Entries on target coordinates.
★ ★ ★

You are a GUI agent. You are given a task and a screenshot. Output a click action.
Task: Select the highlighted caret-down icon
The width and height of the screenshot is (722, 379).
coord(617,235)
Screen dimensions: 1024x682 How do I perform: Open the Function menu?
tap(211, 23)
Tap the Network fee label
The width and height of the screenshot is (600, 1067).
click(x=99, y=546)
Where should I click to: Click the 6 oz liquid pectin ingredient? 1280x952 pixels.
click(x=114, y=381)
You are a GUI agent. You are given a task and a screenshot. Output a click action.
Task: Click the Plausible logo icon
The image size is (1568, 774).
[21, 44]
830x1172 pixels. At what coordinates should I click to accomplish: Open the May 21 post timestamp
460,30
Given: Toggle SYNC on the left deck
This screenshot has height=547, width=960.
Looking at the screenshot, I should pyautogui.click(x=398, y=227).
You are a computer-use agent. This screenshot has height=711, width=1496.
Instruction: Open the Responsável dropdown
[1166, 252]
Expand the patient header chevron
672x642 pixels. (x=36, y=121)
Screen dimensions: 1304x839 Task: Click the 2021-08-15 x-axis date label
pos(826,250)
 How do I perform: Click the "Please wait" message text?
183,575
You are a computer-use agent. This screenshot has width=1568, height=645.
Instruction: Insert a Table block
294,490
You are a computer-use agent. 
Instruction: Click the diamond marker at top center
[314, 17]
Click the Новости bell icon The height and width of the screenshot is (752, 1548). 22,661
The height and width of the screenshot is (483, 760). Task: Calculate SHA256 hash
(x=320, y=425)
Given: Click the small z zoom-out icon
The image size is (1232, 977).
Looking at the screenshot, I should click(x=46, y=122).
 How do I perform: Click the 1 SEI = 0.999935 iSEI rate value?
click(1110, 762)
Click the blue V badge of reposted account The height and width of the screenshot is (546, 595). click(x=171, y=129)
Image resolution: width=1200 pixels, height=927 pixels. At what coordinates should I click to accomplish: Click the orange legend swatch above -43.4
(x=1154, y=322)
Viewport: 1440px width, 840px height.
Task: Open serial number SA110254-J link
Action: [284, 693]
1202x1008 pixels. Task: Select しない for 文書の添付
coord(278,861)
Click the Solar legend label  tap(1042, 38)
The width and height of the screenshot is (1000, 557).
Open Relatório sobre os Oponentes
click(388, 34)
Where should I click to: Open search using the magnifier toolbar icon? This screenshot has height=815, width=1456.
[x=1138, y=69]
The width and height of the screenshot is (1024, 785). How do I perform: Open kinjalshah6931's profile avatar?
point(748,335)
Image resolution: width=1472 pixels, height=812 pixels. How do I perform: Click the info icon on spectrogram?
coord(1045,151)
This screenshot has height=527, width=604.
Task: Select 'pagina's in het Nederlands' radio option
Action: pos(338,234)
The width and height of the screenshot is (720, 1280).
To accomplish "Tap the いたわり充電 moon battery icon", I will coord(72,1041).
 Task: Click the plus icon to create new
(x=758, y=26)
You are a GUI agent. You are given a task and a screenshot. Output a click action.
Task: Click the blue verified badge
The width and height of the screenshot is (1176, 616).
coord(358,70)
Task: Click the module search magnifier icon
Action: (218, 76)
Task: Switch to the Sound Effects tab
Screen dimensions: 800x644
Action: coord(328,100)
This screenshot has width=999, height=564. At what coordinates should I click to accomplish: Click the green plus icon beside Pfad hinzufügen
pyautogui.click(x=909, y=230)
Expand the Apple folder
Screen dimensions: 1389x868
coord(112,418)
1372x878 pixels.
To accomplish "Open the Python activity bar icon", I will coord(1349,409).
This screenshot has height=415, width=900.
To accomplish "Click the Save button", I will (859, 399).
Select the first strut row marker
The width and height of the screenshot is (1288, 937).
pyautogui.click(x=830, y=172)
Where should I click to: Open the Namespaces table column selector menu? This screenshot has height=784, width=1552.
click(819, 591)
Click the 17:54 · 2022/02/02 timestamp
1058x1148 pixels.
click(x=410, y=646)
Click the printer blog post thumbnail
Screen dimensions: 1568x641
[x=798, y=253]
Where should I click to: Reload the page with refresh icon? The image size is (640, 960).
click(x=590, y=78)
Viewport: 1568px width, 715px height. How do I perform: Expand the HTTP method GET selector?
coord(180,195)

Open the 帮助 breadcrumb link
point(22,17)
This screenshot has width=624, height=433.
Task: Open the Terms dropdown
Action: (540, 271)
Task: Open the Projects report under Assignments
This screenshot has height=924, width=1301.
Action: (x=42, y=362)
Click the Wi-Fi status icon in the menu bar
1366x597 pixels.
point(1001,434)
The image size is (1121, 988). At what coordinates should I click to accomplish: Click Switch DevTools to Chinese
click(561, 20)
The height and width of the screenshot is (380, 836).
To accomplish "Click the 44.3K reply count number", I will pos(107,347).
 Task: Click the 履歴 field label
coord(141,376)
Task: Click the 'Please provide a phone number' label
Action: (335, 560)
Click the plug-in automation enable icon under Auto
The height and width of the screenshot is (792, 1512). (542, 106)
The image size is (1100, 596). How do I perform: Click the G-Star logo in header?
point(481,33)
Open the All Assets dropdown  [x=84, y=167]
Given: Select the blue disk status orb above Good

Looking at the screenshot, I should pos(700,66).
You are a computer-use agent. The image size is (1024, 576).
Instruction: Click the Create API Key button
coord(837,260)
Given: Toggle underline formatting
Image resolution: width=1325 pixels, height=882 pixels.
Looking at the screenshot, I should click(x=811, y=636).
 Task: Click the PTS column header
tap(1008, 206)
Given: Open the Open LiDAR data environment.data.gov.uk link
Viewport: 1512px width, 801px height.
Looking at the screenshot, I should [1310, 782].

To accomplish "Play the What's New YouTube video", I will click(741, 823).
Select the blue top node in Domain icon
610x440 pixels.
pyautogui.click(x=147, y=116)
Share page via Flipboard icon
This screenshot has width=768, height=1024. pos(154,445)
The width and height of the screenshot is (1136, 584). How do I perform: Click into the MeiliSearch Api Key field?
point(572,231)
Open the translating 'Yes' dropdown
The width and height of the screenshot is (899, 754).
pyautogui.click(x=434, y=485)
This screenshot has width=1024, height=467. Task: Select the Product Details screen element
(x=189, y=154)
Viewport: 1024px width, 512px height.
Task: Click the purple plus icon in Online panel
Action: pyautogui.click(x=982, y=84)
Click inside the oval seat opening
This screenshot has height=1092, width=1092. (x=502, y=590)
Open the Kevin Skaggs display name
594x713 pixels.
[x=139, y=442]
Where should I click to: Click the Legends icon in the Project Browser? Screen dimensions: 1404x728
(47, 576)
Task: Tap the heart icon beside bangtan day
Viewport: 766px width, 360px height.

★ ★ ★

AIM. Write out the lines of the records above as a numbered list, omitting any blank lines.

OUTPUT BELOW.
1. You are a GUI agent. You are given a task and a screenshot. Output a click action.
2. Task: Select the highlighted caret-down icon
3. The width and height of the screenshot is (722, 379).
4. coord(617,235)
5. Screen dimensions: 1024x682 How do I perform: Open the Function menu?
6. tap(211, 23)
7. Tap the Network fee label
8. The width and height of the screenshot is (600, 1067).
9. click(x=99, y=546)
10. Where should I click to: Click the 6 oz liquid pectin ingredient? 1280x952 pixels.
11. click(x=114, y=381)
12. You are a GUI agent. You are given a task and a screenshot. Output a click action.
13. Task: Click the Plausible logo icon
14. The image size is (1568, 774).
15. [21, 44]
16. 830x1172 pixels. At what coordinates should I click to accomplish: Open the May 21 post timestamp
17. 460,30
18. Given: Toggle SYNC on the left deck
19. This screenshot has height=547, width=960.
20. Looking at the screenshot, I should pyautogui.click(x=398, y=227).
21. You are a computer-use agent. This screenshot has height=711, width=1496.
22. Instruction: Open the Responsável dropdown
23. [1166, 252]
24. Expand the patient header chevron
25. 672x642 pixels. (x=36, y=121)
26. Screen dimensions: 1304x839 Task: Click the 2021-08-15 x-axis date label
27. pos(826,250)
28.  How do I perform: Click the "Please wait" message text?
29. 183,575
30. You are a computer-use agent. This screenshot has width=1568, height=645.
31. Instruction: Insert a Table block
32. 294,490
33. You are a computer-use agent. 
34. Instruction: Click the diamond marker at top center
35. [314, 17]
36. Click the Новости bell icon The height and width of the screenshot is (752, 1548). 22,661
37. The height and width of the screenshot is (483, 760). Task: Calculate SHA256 hash
38. (x=320, y=425)
39. Given: Click the small z zoom-out icon
40. The image size is (1232, 977).
41. Looking at the screenshot, I should click(x=46, y=122).
42.  How do I perform: Click the 1 SEI = 0.999935 iSEI rate value?
43. click(1110, 762)
44. Click the blue V badge of reposted account The height and width of the screenshot is (546, 595). click(x=171, y=129)
45. Image resolution: width=1200 pixels, height=927 pixels. At what coordinates should I click to accomplish: Click the orange legend swatch above -43.4
46. (x=1154, y=322)
47. Viewport: 1440px width, 840px height.
48. Task: Open serial number SA110254-J link
49. Action: [284, 693]
50. 1202x1008 pixels. Task: Select しない for 文書の添付
51. coord(278,861)
52. Click the Solar legend label  tap(1042, 38)
53. The width and height of the screenshot is (1000, 557).
54. Open Relatório sobre os Oponentes
55. click(388, 34)
56. Where should I click to: Open search using the magnifier toolbar icon? This screenshot has height=815, width=1456.
57. [x=1138, y=69]
58. The width and height of the screenshot is (1024, 785). How do I perform: Open kinjalshah6931's profile avatar?
59. point(748,335)
60. Image resolution: width=1472 pixels, height=812 pixels. How do I perform: Click the info icon on spectrogram?
61. coord(1045,151)
62. This screenshot has height=527, width=604.
63. Task: Select 'pagina's in het Nederlands' radio option
64. Action: pos(338,234)
65. The width and height of the screenshot is (720, 1280).
66. To accomplish "Tap the いたわり充電 moon battery icon", I will coord(72,1041).
67.  Task: Click the plus icon to create new
68. (x=758, y=26)
69. You are a GUI agent. You are given a task and a screenshot. Output a click action.
70. Task: Click the blue verified badge
71. The width and height of the screenshot is (1176, 616).
72. coord(358,70)
73. Task: Click the module search magnifier icon
74. Action: (218, 76)
75. Task: Switch to the Sound Effects tab
76. Screen dimensions: 800x644
77. Action: coord(328,100)
78. This screenshot has width=999, height=564. At what coordinates should I click to accomplish: Click the green plus icon beside Pfad hinzufügen
79. pyautogui.click(x=909, y=230)
80. Expand the Apple folder
81. Screen dimensions: 1389x868
82. coord(112,418)
83. 1372x878 pixels.
84. To accomplish "Open the Python activity bar icon", I will coord(1349,409).
85. This screenshot has height=415, width=900.
86. To accomplish "Click the Save button", I will (859, 399).
87. Select the first strut row marker
88. The width and height of the screenshot is (1288, 937).
89. pyautogui.click(x=830, y=172)
90. Where should I click to: Open the Namespaces table column selector menu? This screenshot has height=784, width=1552.
91. click(819, 591)
92. Click the 17:54 · 2022/02/02 timestamp
93. 1058x1148 pixels.
94. click(x=410, y=646)
95. Click the printer blog post thumbnail
96. Screen dimensions: 1568x641
97. [x=798, y=253]
98. Where should I click to: Reload the page with refresh icon? The image size is (640, 960).
99. click(x=590, y=78)
100. Viewport: 1568px width, 715px height. How do I perform: Expand the HTTP method GET selector?
101. coord(180,195)
102. Open the 帮助 breadcrumb link
103. point(22,17)
104. This screenshot has width=624, height=433.
105. Task: Open the Terms dropdown
106. Action: (540, 271)
107. Task: Open the Projects report under Assignments
108. This screenshot has height=924, width=1301.
109. Action: (x=42, y=362)
110. Click the Wi-Fi status icon in the menu bar
111. 1366x597 pixels.
112. point(1001,434)
113. The image size is (1121, 988). At what coordinates should I click to accomplish: Click Switch DevTools to Chinese
114. click(561, 20)
115. The height and width of the screenshot is (380, 836).
116. To accomplish "Click the 44.3K reply count number", I will pos(107,347).
117.  Task: Click the 履歴 field label
118. coord(141,376)
119. Task: Click the 'Please provide a phone number' label
120. Action: (335, 560)
121. Click the plug-in automation enable icon under Auto
122. The height and width of the screenshot is (792, 1512). (542, 106)
123. The image size is (1100, 596). How do I perform: Click the G-Star logo in header?
124. point(481,33)
125. Open the All Assets dropdown  [x=84, y=167]
126. Given: Select the blue disk status orb above Good
127. Looking at the screenshot, I should pos(700,66).
128. You are a computer-use agent. The image size is (1024, 576).
129. Instruction: Click the Create API Key button
130. coord(837,260)
131. Given: Toggle underline formatting
132. Image resolution: width=1325 pixels, height=882 pixels.
133. Looking at the screenshot, I should click(x=811, y=636).
134.  Task: Click the PTS column header
135. tap(1008, 206)
136. Given: Open the Open LiDAR data environment.data.gov.uk link
137. Viewport: 1512px width, 801px height.
138. Looking at the screenshot, I should [1310, 782].
139. To accomplish "Play the What's New YouTube video", I will click(741, 823).
140. Select the blue top node in Domain icon
141. 610x440 pixels.
142. pyautogui.click(x=147, y=116)
143. Share page via Flipboard icon
144. This screenshot has width=768, height=1024. pos(154,445)
145. The width and height of the screenshot is (1136, 584). How do I perform: Click into the MeiliSearch Api Key field?
146. point(572,231)
147. Open the translating 'Yes' dropdown
148. The width and height of the screenshot is (899, 754).
149. pyautogui.click(x=434, y=485)
150. This screenshot has width=1024, height=467. Task: Select the Product Details screen element
151. (x=189, y=154)
152. Viewport: 1024px width, 512px height.
153. Task: Click the purple plus icon in Online panel
154. Action: pyautogui.click(x=982, y=84)
155. Click inside the oval seat opening
156. This screenshot has height=1092, width=1092. (x=502, y=590)
157. Open the Kevin Skaggs display name
158. 594x713 pixels.
159. [x=139, y=442]
160. Where should I click to: Click the Legends icon in the Project Browser? Screen dimensions: 1404x728
161. (47, 576)
162. Task: Tap the heart icon beside bangtan day
163. Viewport: 766px width, 360px height.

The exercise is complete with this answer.